Over the last couple of years, ‘alternatives’ has become the buzz word in the industry, especially with the rise of so-called ‘alternative strategies’ in the retail space. But at the Financial Research Associates’ Advisor & Broker-Dealer’s Forum on Retail Alternative Investments yesterday, the debate around alternatives centered around the ‘L’ word: liquidity.
Panelists were on both sides of the debate. But all agreed that liquidity is a key consideration when deciding whether to invest in alternatives through retail mutual funds and ETFs, or hedge funds, REITs, and other non-retail products.
During one of the panel sessions, four advisors said they only use liquid vehicles to get access to alternatives.
“To us, liquidity is the mother’s milk,” said Thomas Meyer, CEO of Meyer Capital Group, a fee-only planning firm in Marlton, N.J.
Meyer said that some of his high-net-worth clients got burned in 2008 in more illiquid investments; many of them come to him solely to manage the alternatives sleeve of their portfolios.
“You’re leaving a lot on the table on the 40-Act (mutual fund); there’s no question about it. But some of our high-net-worth investors, they don’t care.”
Some people argue that liquidity can be more expensive, and underperform less liquid investments.
Kevin Mahn, president and chief investment officer at Hennion & Walsh Asset Management, said he sticks to mutual funds and ETFs because clients want to have access to their money. Since 2008, the retail investor has become anti-illiquid, he said.
“Our clients don’t need their money - until they need their money. So liquidity is a high premium,” said Mahn.
Thomas Balcom, founder of 1650 Wealth Management, said clients have asked how long it would take to get all their money out if they ever asked for it. While that likely won’t ever happen, being in more liquid vehicles helps clients sleep better at night.
Chris Mills, executive vice president of RIA Kovack Advisors, said his firm has shied away from anything with a lock-up period, but more for compliance and liability reasons. There have been a lot of lawsuits and losses related to investments with lock-ups, and his firm doesn’t want to take on that risk. In fact, many broker/dealers have been burned by such alternatives, including private placements and non-traded REITs.

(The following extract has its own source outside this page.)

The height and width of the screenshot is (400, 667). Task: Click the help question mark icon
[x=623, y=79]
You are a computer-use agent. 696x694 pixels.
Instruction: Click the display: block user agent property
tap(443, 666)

And Mills believes you can get the same correlation mix, the same diversification, similar performance, and even lower volatility by accessing alternatives through these liquid, retail vehicles.
“If I can show over time that my performance is going to be relatively the same, I’m going liquid,” Mills said.
But of course, there’s no silver bullet, and Meyer said there are some retail products that advisors should watch out for. He’s trying to go after lower correlated investments, not negatively correlated, because that’s hard to do.
“This whole absolute return thing about, ‘Oh, you’re never going to lose money.’ That’s ridiculous,” Meyer said. “You’re there to limit risk, not eliminate risk.”
That said, some of speakers at the conference argued the other side of the liquidity debate, saying that the less liquid, non-retail products hold a lot of benefits.
Kevin Hogan, president and CEO of Investment Program Association, said the lack of liquidity of products like non-traded REITs are often represented as a flaw or burden. “It’s not the structural flaw in the product design. It is the product design.”
The life cycle of such products as non-traded REITs is longer than the average investment—around six years, Hogan said. Not being readily tradable makes the product more stable over that time frame, he added.
Daniel Oschin, managing director, KBR Capital Partners, said non-traded REITs take four or five years just to overcome costs, then they spend the next two to five years creating the value. On the way, they’re generating strong, dependable income.
That’s exactly what Timothy MicKey, managing director, Monument Wealth Management in Alexandria, Va., likes about non-traded REITs. According to MicKey these pay higher than public REITs, so he’s willing to sacrifice liquidity to get more of the benefits.
“I like the fact that it is a lock up,” MicKey said. “A lot of people don’t. A lot of people in this room this morning: it was anti-lock-up.”